Clause 3 - Information recorded in Register
Identity Cards Bill
11:00 am

Tony McNulty (Minister of State (Immigration, Citizenship and Nationality), Home Office; Harrow East, Labour)
Let me deal first with the lead amendment. I will then address some of, but not all, the subsequent amendments. Clause 3(4) provides that information
''may continue to be recorded in the Register for so long as it is consistent with the statutory purposes for it to be so recorded.''
Amendment No. 22, which we dealt with some time ago, would take out the words ''consistent with'' and replace them with the words ''necessary for''. Clause 3(6) empowers the Secretary of State to make an order adding to the information that may be recorded on the register where he considers, again, that it will be ''consistent with'' the statutory purposes to do so. Amendment No. 23 would change that test to one of ''necessary for'' statutory purposes.
One can only assume that the hon. and learned Member for Harborough (Mr. Garnier) is of the view that the amendments would impose a higher test than the one that is in the Bill for the retention of existing information and the addition of further information. One also assumes that he seeks consistency with the fifth data protection principle, which states:
''Personal data processed for any purpose or purposes shall not be kept for longer than is necessary for that purpose or those purposes.''
The second of the two statutory purposes—we always return to those—is in clause 1(3)(b). It is to provide
''a secure and reliable method for registrable facts about . . . individuals to be ascertained or verified wherever that is necessary in the public interest.''
The test in clause 3 of ''consistent with'' the statutory purposes must therefore be read in the light of the necessity test that is built into the statutory purposes. The net result provides no less protection than would a double necessity test. Furthermore, it is not inconsistent with the fifth data protection principle.
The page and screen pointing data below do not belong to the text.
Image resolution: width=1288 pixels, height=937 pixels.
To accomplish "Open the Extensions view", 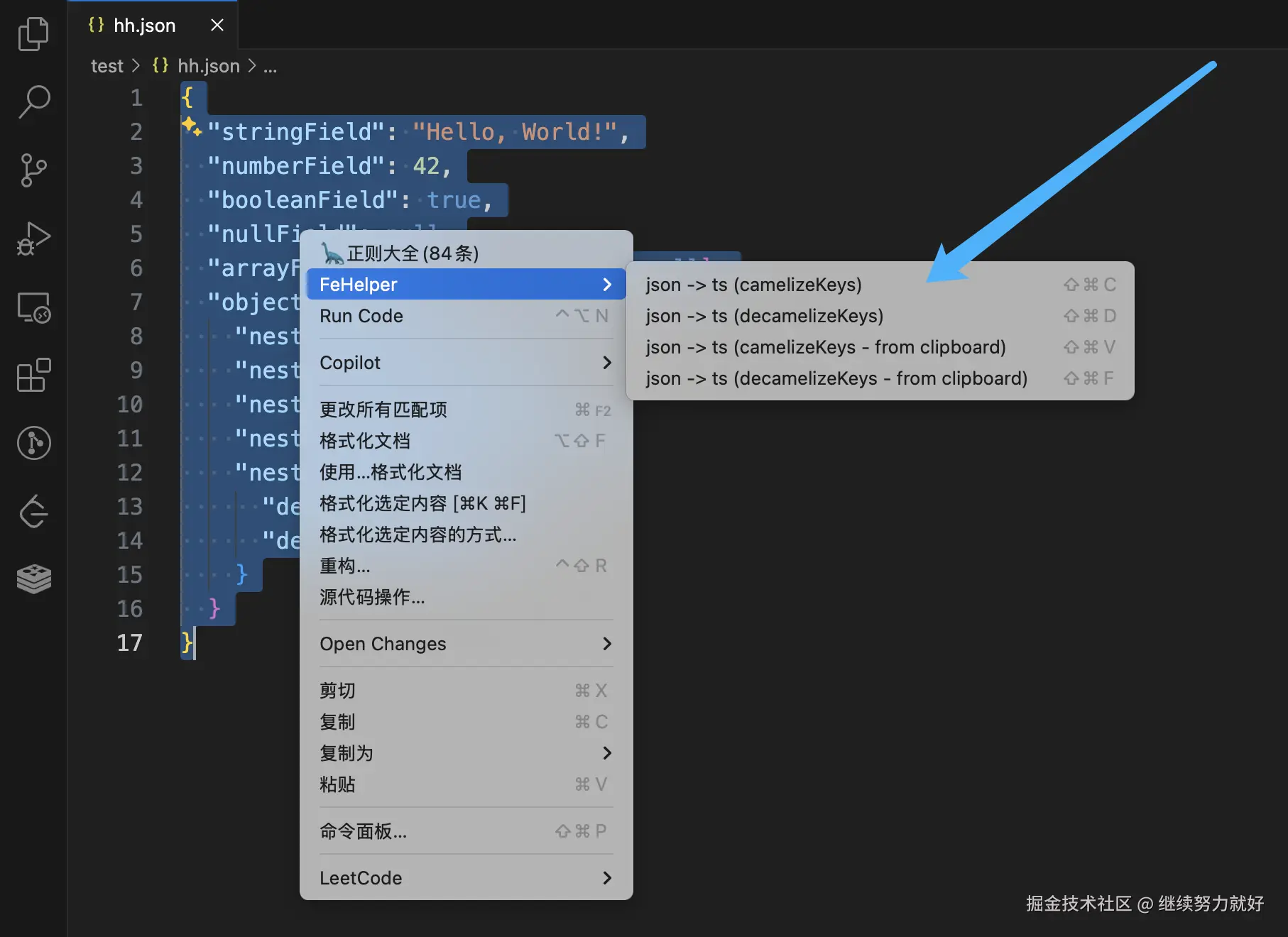I will pyautogui.click(x=33, y=376).
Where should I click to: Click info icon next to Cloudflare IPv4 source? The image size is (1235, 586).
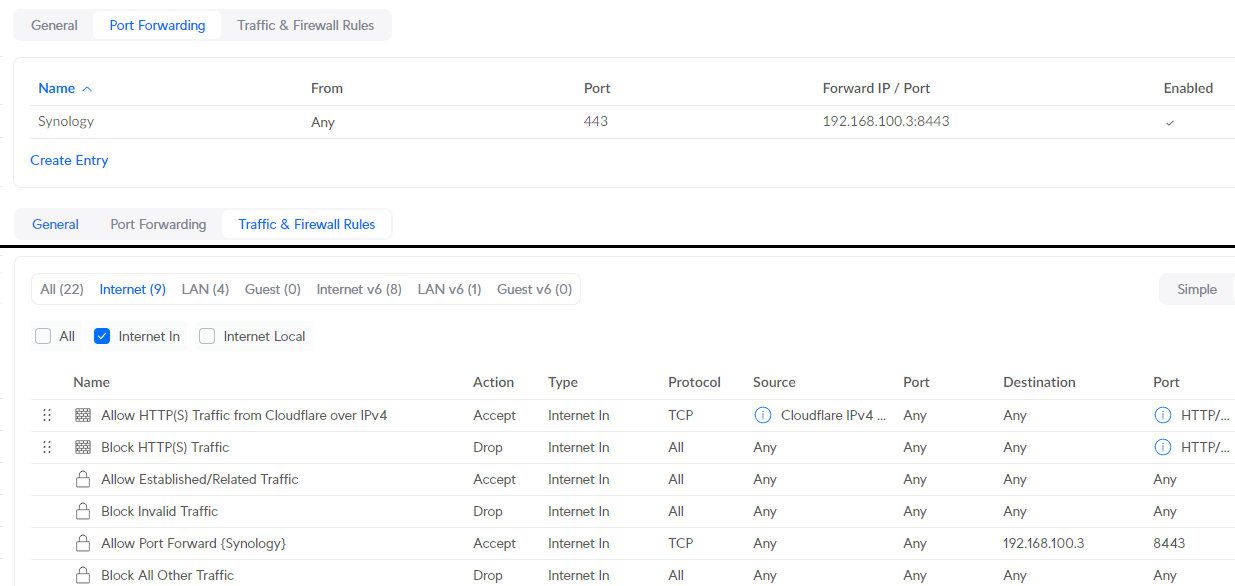tap(762, 415)
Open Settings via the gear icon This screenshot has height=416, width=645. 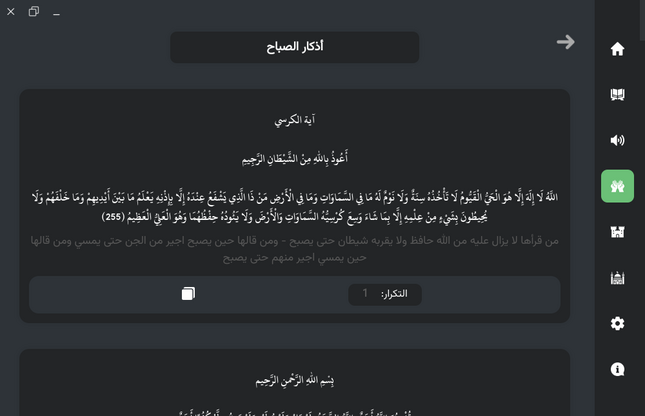[617, 323]
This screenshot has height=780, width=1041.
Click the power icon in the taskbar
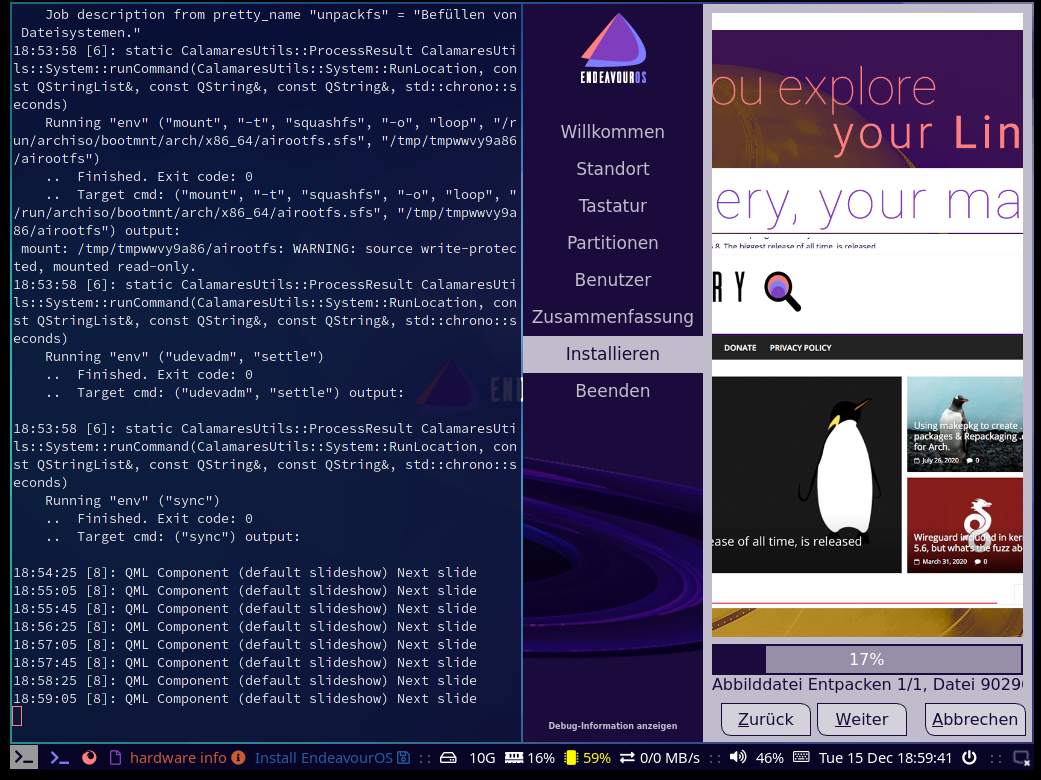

In other words, as I have said on previous occasions, one always has to return to the building blocks that permeate clauses 1, 2 and 3. The necessity test that the hon. and learned Gentleman seeks is in clause 1(3) rather than in clause 3.
Amendment No. 26, tabled by the hon. and learned Gentleman, would require a super-affirmative resolution for any orders amending schedule 1, whether they added or removed information. Amendments Nos. 130, 131 and 132, tabled by the hon. Member for Orkney and Shetland, would require further primary legislation if the schedule ever needed modification, as they would remove the possibility of modifying the schedule by secondary legislation.
Two further amendments, Nos. 24 and 188, would make any orders either adding information to or removing it from the schedule subject to affirmative orders. That would not be an effective use of parliamentary time. There is already suitable scrutiny to safeguard people's privacy with a balance of negative and affirmative resolution procedures and the requirement that information may be added only if it is consistent with the statutory purposes.
The statutory purposes are not there for fun or just to make the Bill's first three clauses consistent. They are a real test and everything that flows from them needs to be seen in that regard. We shall resist those initial amendments. Although I understand where they are coming from, we do not agree with them.
As for the footprint—the tail end of paragraph 9 of schedule 1—I do not agree with much of what was said by the hon. Member for Lancaster and Wyre (Mr. Wallace). With due apology, he was again using sloppy language. He talked about a credit reference. There will be no record on the database of someone applying for a credit reference. As paragraph 9 states, entries will record when there has been an attempt to verify. The hon. Gentleman talked about identifying people's traits and other elements.